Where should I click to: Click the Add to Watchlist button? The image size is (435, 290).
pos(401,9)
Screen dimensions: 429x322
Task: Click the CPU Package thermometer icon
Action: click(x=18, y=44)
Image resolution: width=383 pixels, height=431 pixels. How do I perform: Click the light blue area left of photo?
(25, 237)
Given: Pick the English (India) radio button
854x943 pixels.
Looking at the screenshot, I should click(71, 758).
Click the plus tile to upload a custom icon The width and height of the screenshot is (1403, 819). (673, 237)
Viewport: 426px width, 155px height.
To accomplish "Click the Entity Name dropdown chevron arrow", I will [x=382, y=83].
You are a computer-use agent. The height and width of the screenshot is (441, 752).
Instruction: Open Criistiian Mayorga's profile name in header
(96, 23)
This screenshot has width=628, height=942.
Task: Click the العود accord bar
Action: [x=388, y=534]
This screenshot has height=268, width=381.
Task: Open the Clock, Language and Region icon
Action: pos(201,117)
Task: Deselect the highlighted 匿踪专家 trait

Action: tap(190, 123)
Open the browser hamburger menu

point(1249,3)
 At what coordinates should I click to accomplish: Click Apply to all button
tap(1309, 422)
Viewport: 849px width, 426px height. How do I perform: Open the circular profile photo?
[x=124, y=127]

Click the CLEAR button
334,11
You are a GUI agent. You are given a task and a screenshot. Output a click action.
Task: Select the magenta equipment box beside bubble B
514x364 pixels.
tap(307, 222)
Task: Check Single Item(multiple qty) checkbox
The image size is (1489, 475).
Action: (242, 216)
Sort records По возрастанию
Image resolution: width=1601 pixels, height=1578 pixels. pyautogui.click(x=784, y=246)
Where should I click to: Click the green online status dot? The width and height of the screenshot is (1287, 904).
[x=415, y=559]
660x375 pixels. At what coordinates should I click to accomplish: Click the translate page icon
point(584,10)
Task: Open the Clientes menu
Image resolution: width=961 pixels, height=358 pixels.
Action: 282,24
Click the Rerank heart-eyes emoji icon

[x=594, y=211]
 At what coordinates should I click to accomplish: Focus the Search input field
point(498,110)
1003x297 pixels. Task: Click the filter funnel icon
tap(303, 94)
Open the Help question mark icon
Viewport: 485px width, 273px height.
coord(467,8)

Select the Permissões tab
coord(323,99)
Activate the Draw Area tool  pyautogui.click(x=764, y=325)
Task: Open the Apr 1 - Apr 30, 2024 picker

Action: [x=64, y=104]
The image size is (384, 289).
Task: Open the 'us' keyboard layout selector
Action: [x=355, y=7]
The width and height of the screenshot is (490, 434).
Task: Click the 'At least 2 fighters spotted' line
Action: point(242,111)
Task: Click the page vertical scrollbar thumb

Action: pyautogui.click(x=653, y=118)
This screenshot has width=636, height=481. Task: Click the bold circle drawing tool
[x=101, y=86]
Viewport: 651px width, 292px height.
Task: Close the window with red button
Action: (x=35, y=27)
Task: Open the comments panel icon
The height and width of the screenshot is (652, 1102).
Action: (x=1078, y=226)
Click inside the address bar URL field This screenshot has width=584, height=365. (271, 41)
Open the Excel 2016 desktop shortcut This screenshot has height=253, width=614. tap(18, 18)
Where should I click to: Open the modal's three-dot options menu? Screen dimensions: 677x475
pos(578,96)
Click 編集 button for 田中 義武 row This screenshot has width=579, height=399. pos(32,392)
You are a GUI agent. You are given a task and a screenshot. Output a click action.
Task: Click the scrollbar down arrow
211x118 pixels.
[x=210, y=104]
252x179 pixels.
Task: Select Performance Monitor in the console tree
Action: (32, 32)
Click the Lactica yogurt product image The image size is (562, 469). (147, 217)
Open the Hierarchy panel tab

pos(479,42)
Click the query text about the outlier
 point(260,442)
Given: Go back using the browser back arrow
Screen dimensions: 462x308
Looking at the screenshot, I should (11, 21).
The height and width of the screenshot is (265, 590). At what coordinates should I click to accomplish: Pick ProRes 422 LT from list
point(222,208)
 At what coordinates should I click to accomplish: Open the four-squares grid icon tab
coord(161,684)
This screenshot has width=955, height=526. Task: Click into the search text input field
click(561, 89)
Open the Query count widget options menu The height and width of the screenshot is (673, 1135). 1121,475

EXERCISE OBJECTIVE: Pull out the lines above in which the word "arrow" appears.

THE ANSWER:
To accomplish "Click the Entity Name dropdown chevron arrow", I will [x=382, y=83].
Task: Click the scrollbar down arrow
Given: Go back using the browser back arrow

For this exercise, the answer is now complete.